Vanessa studied a fingernail that would appear to have disgraced itself by acquiring a chip in its pearl-pink varnish. “I applied for and got the job. Simple as that.”

“It certainly beats working for
Vogue
,” I replied with my eyes on the clock. It was almost time for me to get the twins’ lunches prepared, after which I would have quite a rush getting myself ready to go to the library meeting. It wouldn’t do to keep Brigadier Lester-Smith and the rest of the league members drumming their pencils on the table. We would need every ounce of available brain power to come up with a means of raising the necessary for Miss Bunch’s memorial.

“It suddenly strikes me, Ellie”—Vanessa drifted about the room with the twins each holding up their end of her peignoir train—“something, or, I should say,
someone
is missing in this house.”

“Gerta went shopping for some odds and ends.”
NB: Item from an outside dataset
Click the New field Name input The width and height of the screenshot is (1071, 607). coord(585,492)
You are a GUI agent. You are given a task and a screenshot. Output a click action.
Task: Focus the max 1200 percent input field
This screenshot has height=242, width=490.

“I wasn’t thinking about her.” My cousin pressed a hand to the back of her head, where no doubt the bump she had received from her assailant still lingered. “What’s lacking is that old curmudgeon—Judas the gardener.”

“Jonas is off on a camping trip with Freddy.”

“Our cousin with the ponytail and the tattoo and the skull-and-crossbones earring?” Vanessa swayed artistically. “Would you believe I get amnesia where he is concerned.”

“He remembers you.” I took another look at the clock that appeared to be chasing its tail in ever faster circles. “When Freddy telephoned last night and I told him you were here, he promised that he and Jonas would forget about their nettle rash and lie low in the woods for a while.”

“How sweet, considering I may be here for
ages
!” Vanessa swung around to face me, with the result that Abbey and Tam released her skirts and sat smack down on the floor. “I’ve been thinking that it would work out perfectly for me to be married at St. Anselm’s.”

“Really?” I almost landed on the floor beside the twins.

“Ellie, I don’t have a church of my own, so why shouldn’t I borrow yours for the day?” She might have been talking about the nightie she was wearing. “It would
put Mummy’s nose out of joint. We would have the reception here at Merlin’s Court, with Ben doing the catering, and Gerta, the human hand grenade, getting stuck with all the washing up. What could be more heavenly than me in miles and miles of white satin and French lace, sweeping down the stairs of the ancestral home? A vision of misty-eyed beauty to be witnessed only once in a dozen lifetimes.”

With a bedazzled Abbey and Tam clapping their hands in time to the wedding march playing inside their heads, it was perhaps unnoticeable that I was not one hundred percent enthusiastic. “There is one thing you need to know, Vanessa. St. Anselm’s Church has rather an unhappy history in the nuptials department.”